### What you are asked to do
Take from the material every line containing the string "agent" and copy it.
________________________
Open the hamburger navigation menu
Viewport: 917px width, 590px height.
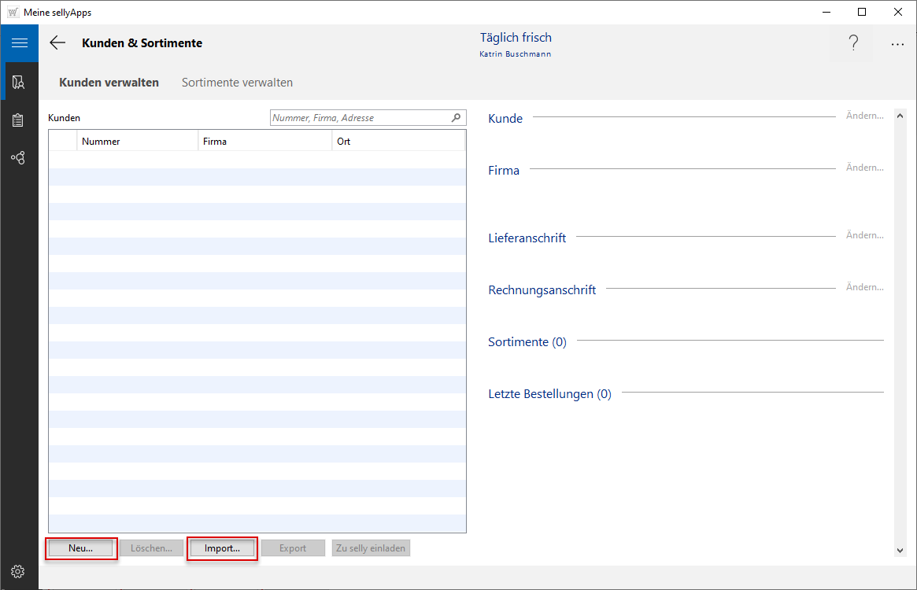19,43
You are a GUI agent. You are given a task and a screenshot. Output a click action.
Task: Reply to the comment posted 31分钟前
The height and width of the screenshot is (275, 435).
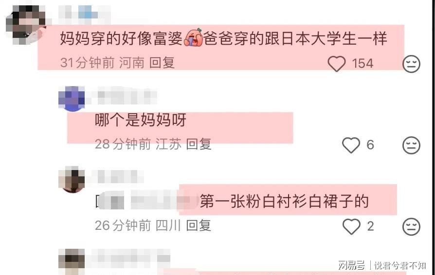point(162,63)
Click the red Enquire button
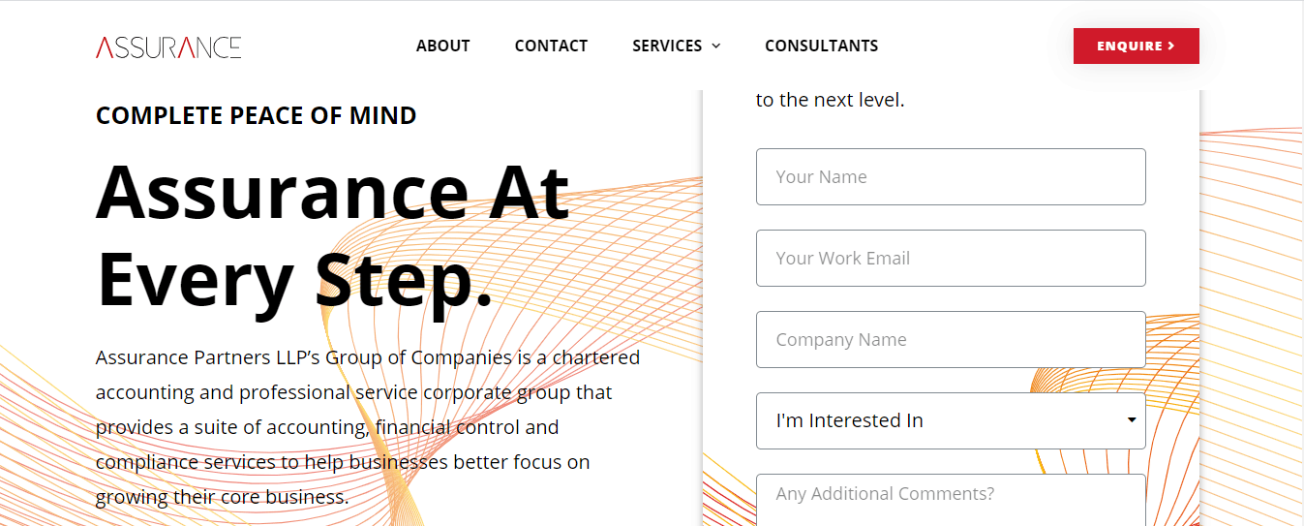 (1136, 46)
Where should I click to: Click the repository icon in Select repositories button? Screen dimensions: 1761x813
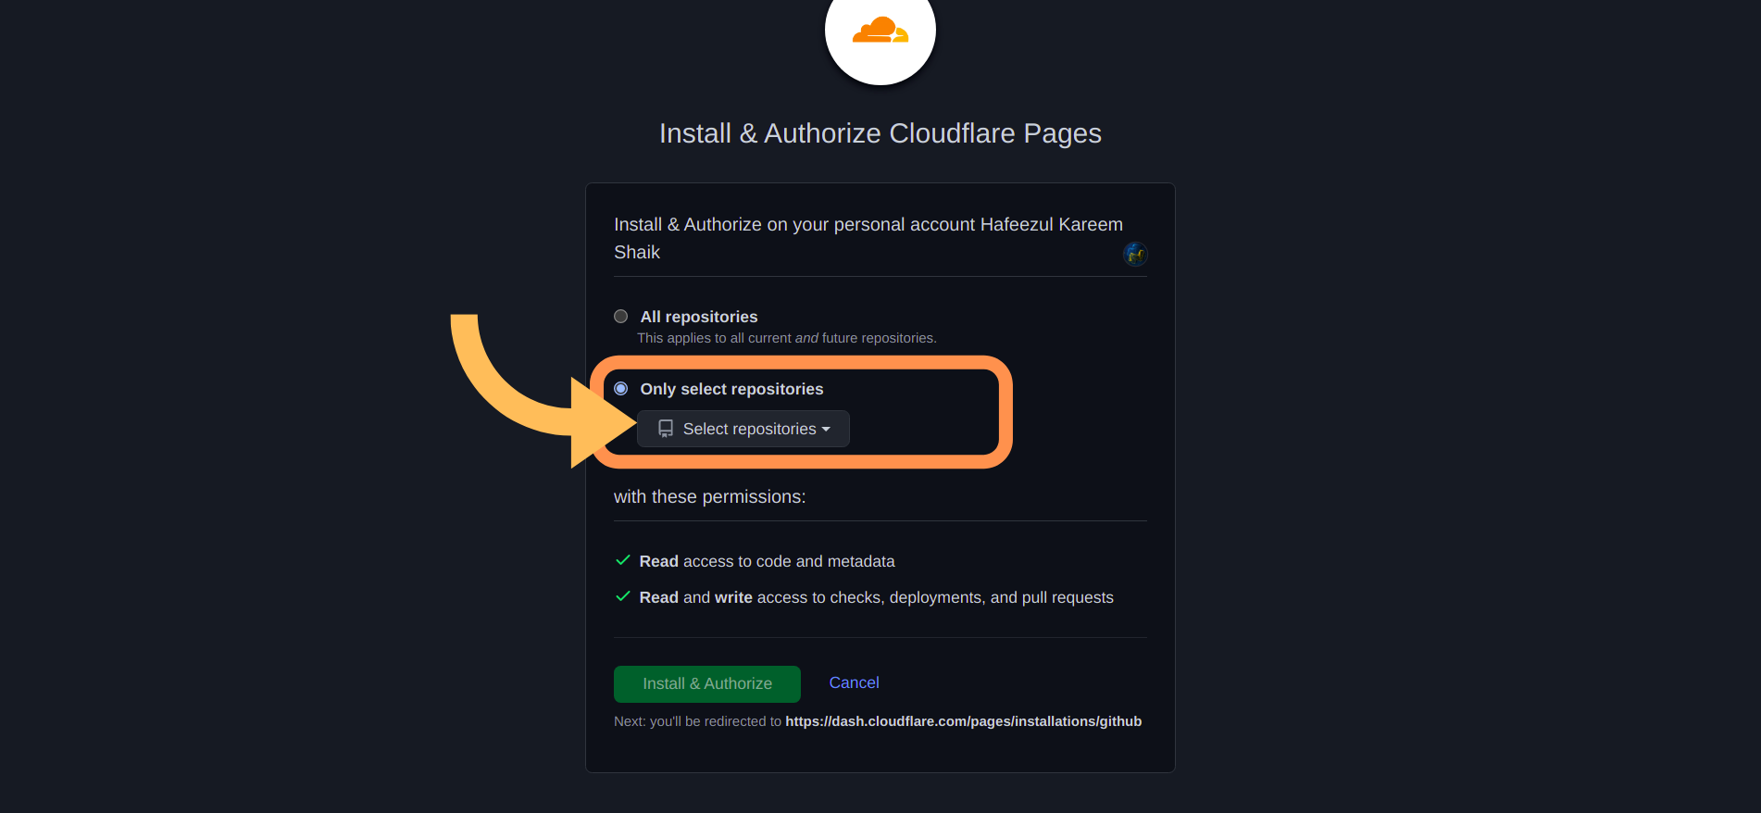pyautogui.click(x=666, y=429)
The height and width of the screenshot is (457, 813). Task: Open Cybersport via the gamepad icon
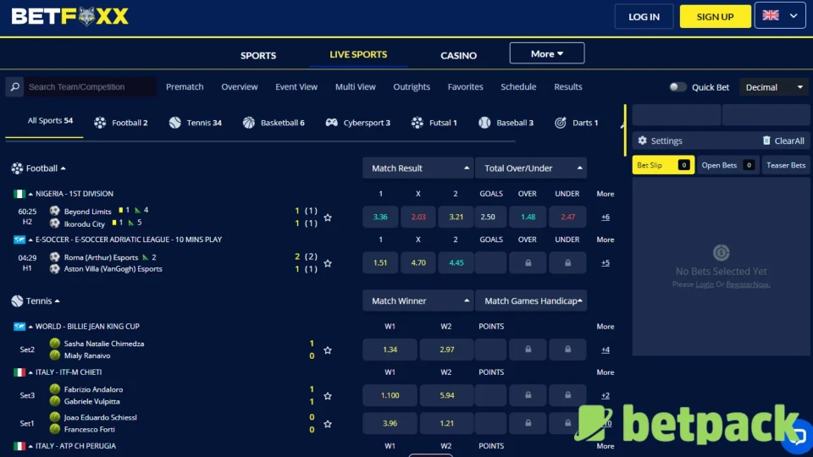[332, 123]
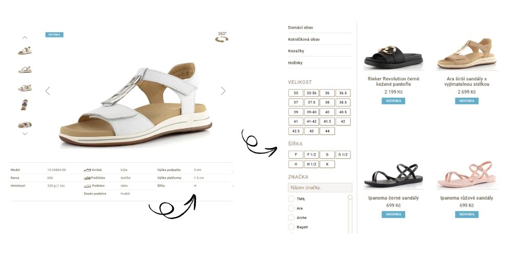Open the Kozačky category
The image size is (513, 256).
(x=296, y=51)
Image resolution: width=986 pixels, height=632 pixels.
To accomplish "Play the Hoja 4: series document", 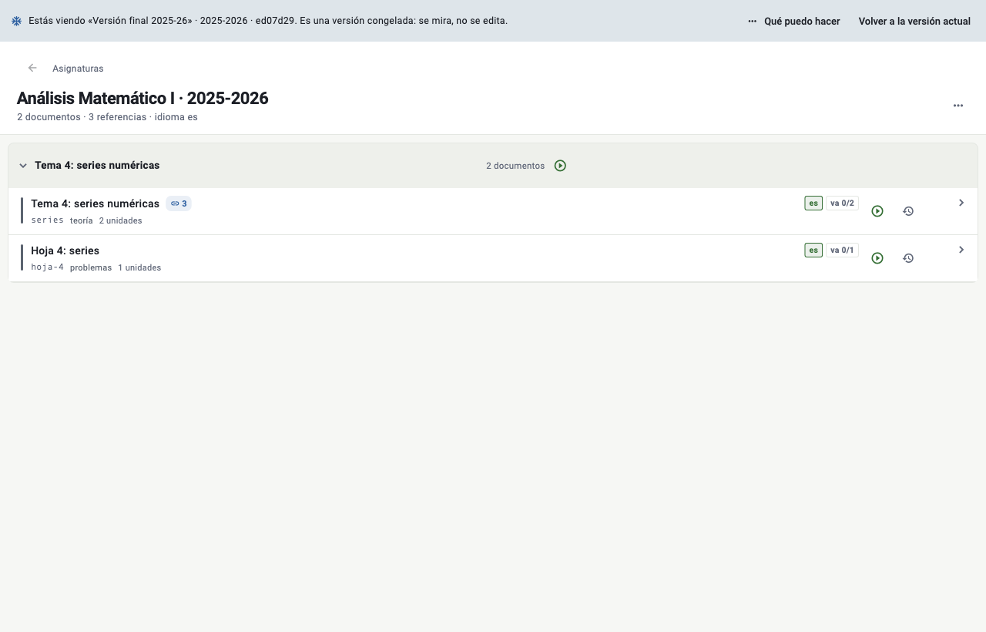I will (x=877, y=258).
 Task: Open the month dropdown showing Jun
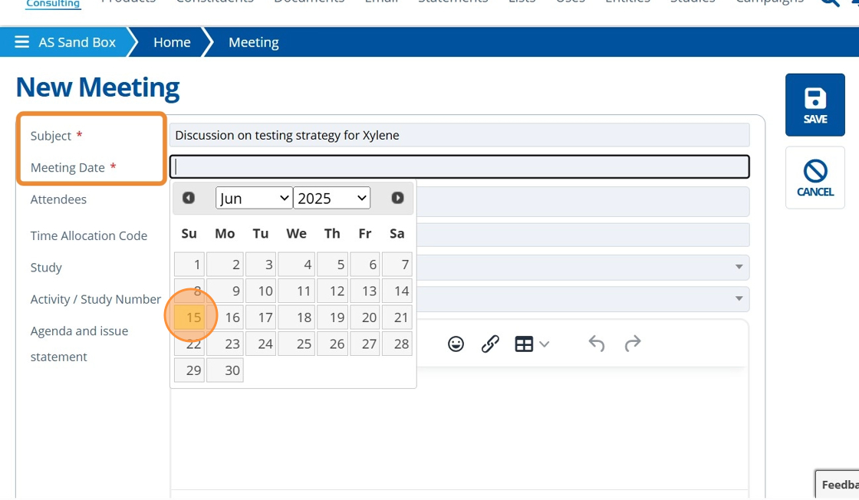254,198
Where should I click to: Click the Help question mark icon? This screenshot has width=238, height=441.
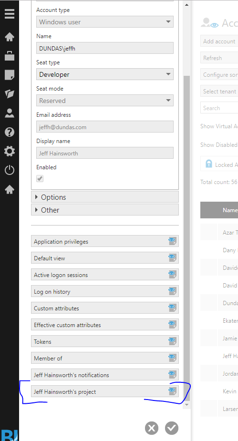point(10,132)
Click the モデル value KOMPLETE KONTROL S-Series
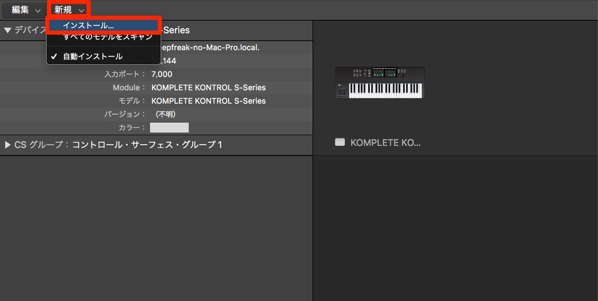598x301 pixels. 209,101
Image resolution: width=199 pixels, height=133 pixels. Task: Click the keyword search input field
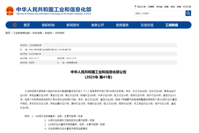(159, 13)
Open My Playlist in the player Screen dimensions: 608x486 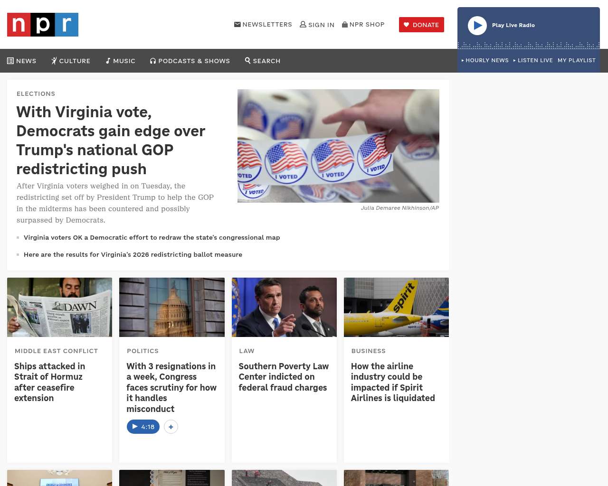point(577,60)
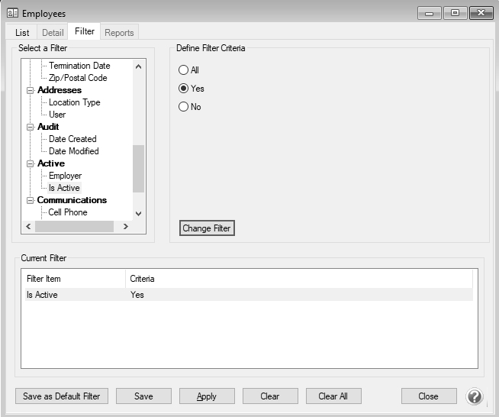This screenshot has height=417, width=499.
Task: Open the Detail tab
Action: [x=53, y=32]
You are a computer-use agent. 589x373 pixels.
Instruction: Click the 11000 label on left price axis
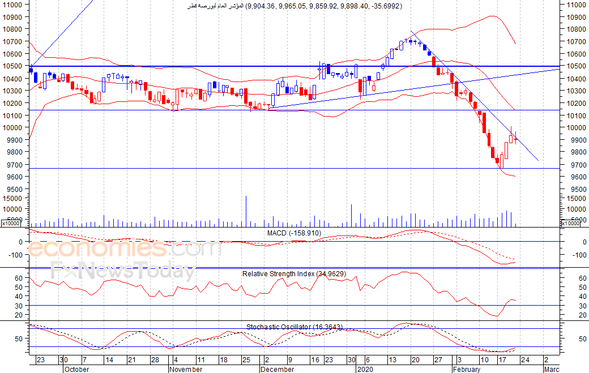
________________________
### Output for this exercise
You are a GUI agent. You are given a task and a screenshot. Output a click action.
You are a computer-use agent. 589x373 pixels.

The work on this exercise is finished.